Working on an algorithm for a game I am developing with a friend and we got stuck. Currently, we have a cyclic undirected graph, and we are trying to find the quickest path from starting node S that covers every edge. We are not looking for a tour and there can be repeated edges.

Any ideas on an algorithm or approximation? I'm sure this problem is NP-hard, but I don't believe it's TSP.

Answer 1

Route Inspection

This is known as the route inspection problem and it does have a polynomial solution.

The basic idea (see the link for more details) is that it is easy to solve for an Eulerian path (where we visit every edge once), but an Eulerian path is only possible for certain graphs.

In particular, a graph has to be connected and have either 0 or 2 vertices of odd degree.

However, it is possible to generalise this for other graphs by adding additional edges in the cheapest way that will produce a graph that does have an Eulerian path. (Note that we have added more edges so we may travel multiple times over edges in the original graph.)

The way of choosing the best way to add additional edges is a maximal matching problem that can be solved in O(n^3).

P.S.

Concidentally I wrote a simple demo earlier today (link to game) for a planar max-cut problem. The solution to this turns out to be based on exactly the same route inspection problem :)

EDIT

I just spotted from the comments that in your particular case your graph may be a tree.

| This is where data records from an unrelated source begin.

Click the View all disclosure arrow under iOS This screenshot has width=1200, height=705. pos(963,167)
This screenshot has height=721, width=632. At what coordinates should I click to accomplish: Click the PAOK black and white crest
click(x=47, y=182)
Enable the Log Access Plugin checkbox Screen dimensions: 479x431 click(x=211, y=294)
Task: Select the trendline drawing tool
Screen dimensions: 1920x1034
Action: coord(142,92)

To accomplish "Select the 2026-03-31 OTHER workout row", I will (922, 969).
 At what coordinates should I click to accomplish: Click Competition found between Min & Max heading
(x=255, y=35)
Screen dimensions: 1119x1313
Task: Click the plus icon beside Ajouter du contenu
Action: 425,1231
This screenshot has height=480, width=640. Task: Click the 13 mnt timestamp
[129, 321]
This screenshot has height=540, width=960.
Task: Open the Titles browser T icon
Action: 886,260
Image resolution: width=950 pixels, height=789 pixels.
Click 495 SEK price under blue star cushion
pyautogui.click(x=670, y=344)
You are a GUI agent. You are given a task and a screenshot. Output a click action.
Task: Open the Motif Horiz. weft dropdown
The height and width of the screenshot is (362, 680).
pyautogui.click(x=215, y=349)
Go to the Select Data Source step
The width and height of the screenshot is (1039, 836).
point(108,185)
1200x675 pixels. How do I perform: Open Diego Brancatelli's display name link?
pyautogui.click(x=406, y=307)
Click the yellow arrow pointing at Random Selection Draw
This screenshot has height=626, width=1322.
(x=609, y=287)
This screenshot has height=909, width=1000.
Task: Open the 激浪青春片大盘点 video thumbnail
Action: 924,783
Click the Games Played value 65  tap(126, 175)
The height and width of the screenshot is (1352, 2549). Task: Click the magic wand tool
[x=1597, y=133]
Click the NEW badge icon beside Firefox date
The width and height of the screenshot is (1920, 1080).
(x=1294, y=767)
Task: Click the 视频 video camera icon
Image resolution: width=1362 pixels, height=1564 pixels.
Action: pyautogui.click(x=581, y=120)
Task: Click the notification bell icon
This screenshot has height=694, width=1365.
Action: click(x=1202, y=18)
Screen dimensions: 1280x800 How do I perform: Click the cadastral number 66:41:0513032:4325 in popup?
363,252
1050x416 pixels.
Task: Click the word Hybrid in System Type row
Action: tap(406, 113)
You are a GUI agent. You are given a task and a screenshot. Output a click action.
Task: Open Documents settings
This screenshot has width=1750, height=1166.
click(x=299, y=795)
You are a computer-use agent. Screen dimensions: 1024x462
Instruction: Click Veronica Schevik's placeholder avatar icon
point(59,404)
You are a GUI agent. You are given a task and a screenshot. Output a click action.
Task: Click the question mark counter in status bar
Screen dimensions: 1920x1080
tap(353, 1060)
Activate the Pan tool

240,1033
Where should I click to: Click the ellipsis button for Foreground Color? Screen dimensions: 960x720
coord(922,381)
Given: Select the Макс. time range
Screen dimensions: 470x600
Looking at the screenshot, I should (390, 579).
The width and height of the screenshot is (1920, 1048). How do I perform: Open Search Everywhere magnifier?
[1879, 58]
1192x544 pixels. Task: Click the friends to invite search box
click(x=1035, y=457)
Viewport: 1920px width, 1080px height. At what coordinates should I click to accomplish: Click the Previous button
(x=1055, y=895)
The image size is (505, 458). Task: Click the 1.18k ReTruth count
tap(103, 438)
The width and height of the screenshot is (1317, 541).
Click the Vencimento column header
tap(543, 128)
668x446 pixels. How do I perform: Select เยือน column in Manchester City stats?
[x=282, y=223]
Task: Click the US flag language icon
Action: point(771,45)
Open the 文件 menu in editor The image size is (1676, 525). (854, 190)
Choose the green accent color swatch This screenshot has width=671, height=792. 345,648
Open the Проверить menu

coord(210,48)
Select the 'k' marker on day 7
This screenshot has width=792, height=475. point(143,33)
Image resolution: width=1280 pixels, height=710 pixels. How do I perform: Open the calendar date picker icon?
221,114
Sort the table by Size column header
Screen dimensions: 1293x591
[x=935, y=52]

If so, then I believe the answer is much simpler as you just need to do a DFS over the tree making sure to visit the shallowest subtree first.

For example, suppose you have a tree with edges S->A and S->A->B. S has two subtrees, and you should visit A first because it is shallower.

The total edges visited will equal the number of edges visited in a full DFS, minus the depth of the last leaf visited, which is why to minimise the total edges you want to maximise the depth of the last leaf, and hence visit the shallowest subtree first.